Detecting Land Cover Changes Between Satellite Image Time Series By Exploiting Self-Supervised Representation Learning Capabilities
This repo hosts the code for the paper title above, accepted for publication at the IGARSS-23, Pasadena, California
The supervised SITS classification implementation in predetect.py
consists of a temporal encoder, a classifier, and post-classification technique for the pre-detection of no-change pixels. The model is trained with labels from one year (2018) and makes predictions on both years. A post-classification technique is used to detect no-change pixels between the predictions.
To use predetect.py
, you only need to specify the paths to dataset folder for both years:
python predetect.py --dataset_folder1 path_to_2018_dataset --dataset_folder2 path_to_2019_dataset
Once the supervised classification is completed, the best model and the predictions for both years (hard and soft labels) are saved in the output folder; these are input for the contrastive learning module.
To run the contrastive learning train_BYOL.py
, specify the paths to the datasets for both years and the folder where the model and predictions are saved. Based on the experiment setup, you can choose to explore other evaluation parameters such as --eval_mode
to either freeze or finetune the learned representation in the downstream task, --label_mode
to use either the soft pseudo-label, hard pseudo-label or full pixels.
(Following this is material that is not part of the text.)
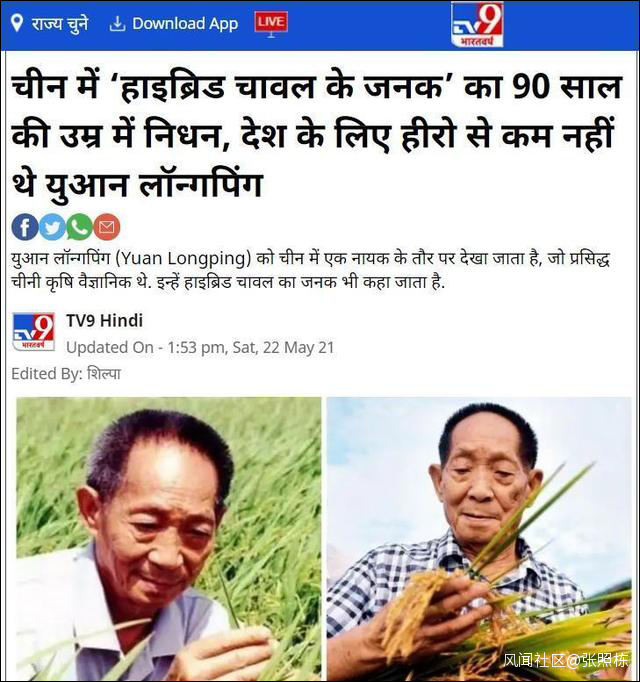Click the TV9 Bharatvarsh header logo
Screen dimensions: 640x682
[x=477, y=24]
python train_BYOL.py --dataset_folder1 path_to_2018_dataset --dataset_folder2 path_to_2019_dataset --model_dir path_to_saved_model --eval_mode freeze --label_mode softlabel
You can also play around with other model's hyperparameters as specified in the module arguments.
A subset of the satellite image time series (SITS) and the annotated label for 2018 and 2019 is available in data/sits
. These folders contain the SITS data X
, annotated labels y
in .npz
format and additional data for standardization. The dataset can be read using:
with np.load(PATH_TO_FILE) as f:
X = f['X']
y = f['y']
The full dataset can not be distributed here; however, open-source SITS datasets can be found at https://github.com/corentin-dfg/Satellite-Image-Time-Series-Datasets.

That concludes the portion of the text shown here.